Given exercise 1 =>
Answer these questions from the exhibition review:
(a) In which gallery and city is the exhibition held?
(b) Who curated it?
(c) What medium is Transformations No. 1?
Given exercise 2 =>
Please list every artist named in the exhibition review.

Excerpt provided =>
------------------------------------------------------------------------

Fragments of Epic Memory Centres the Caribbean and Its Diaspora
Nadia Huggins, Transformations No. 1 (2014). Digital photographs printed on ChromaLuxe. Overall: 76.2 x 118.1 cm. Courtesy the artist.
In a deft assemblage of artworks from across the Caribbean and its diaspora, Fragments of Epic Memory at the Art Gallery of Ontario in Toronto (AGO, 1 September 2021–21 February 2022) offers a rare opportunity to encounter the region's artistic expression in all its historical and cultural complexity.
Curated by Julie Crooks, head of the AGO's newly structured Department of Arts of Global Africa and the Diaspora, the exhibition puts the recently acquired Montgomery Collection of Caribbean Photographs in dialogue with over 30 artists of Caribbean descent who represent diverse geographical, cultural, and linguistic perspectives.

Modern and contemporary artworks by the likes of Sybil Atteck, Aubrey Williams, and June Clark, span the 19th-century period of post-emancipation in the Caribbean through to the 20th century and the present day.

------------------------------------------------------------------------

Dataset excerpt =>
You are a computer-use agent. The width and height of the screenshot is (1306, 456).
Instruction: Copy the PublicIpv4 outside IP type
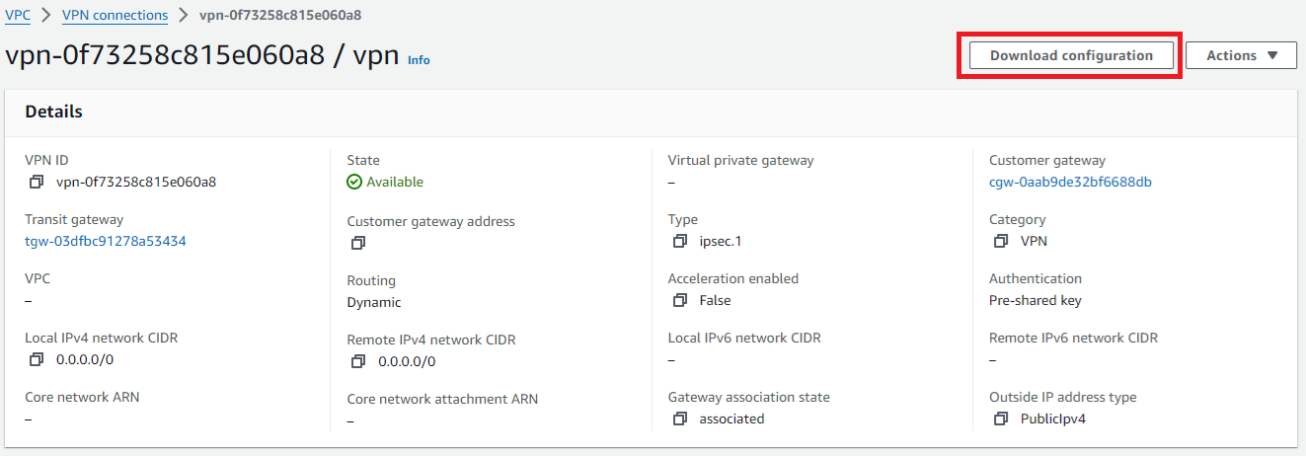click(1001, 418)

------------------------------------------------------------------------

Worked answer 1 =>
(a) The Art Gallery of Ontario in Toronto.
(b) Julie Crooks.
(c) Digital photographs printed on ChromaLuxe.

Worked answer 2 =>
Nadia Huggins
Sybil Atteck
Aubrey Williams
June Clark